**Exercise task:** Revise the material below by changing "post" to "message" wherever it appears, with everything else kept the same. Leave the pictures out of your answer.

**Material supplied:**

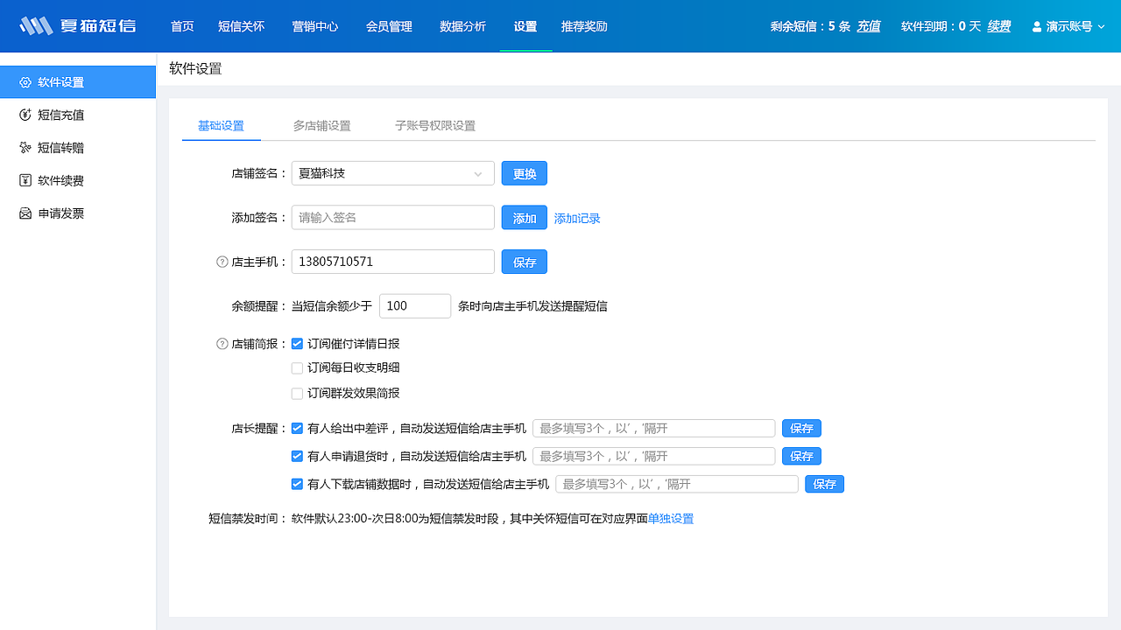Open the 软件设置 sidebar item via its gear icon
This screenshot has height=630, width=1121.
(25, 81)
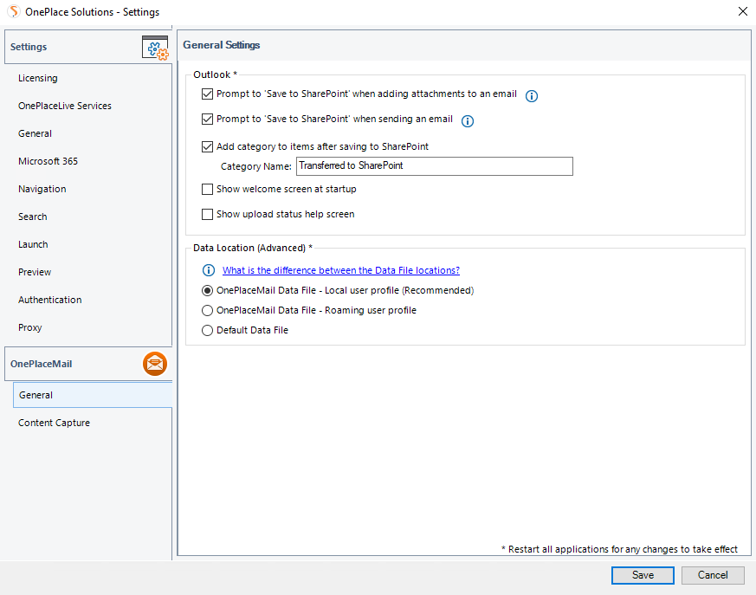Select Default Data File option
756x595 pixels.
pyautogui.click(x=207, y=330)
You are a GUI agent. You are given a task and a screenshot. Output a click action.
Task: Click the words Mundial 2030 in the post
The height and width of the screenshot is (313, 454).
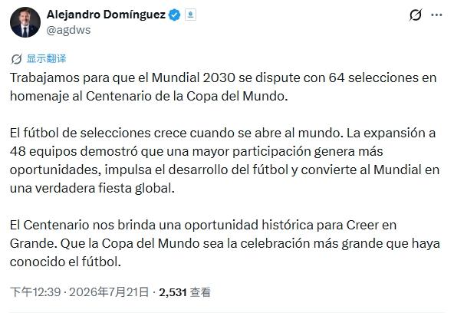coord(193,77)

**Response to this exercise:**
Open the 软件设置 sidebar item via its gear icon
This screenshot has height=630, width=1121.
(25, 81)
Select Default Data File option
756x595 pixels.
pyautogui.click(x=207, y=330)
You are a GUI agent. You are given a task and a screenshot. Output a click action.
Task: Click the words Mundial 2030 in the message
The height and width of the screenshot is (313, 454).
coord(193,77)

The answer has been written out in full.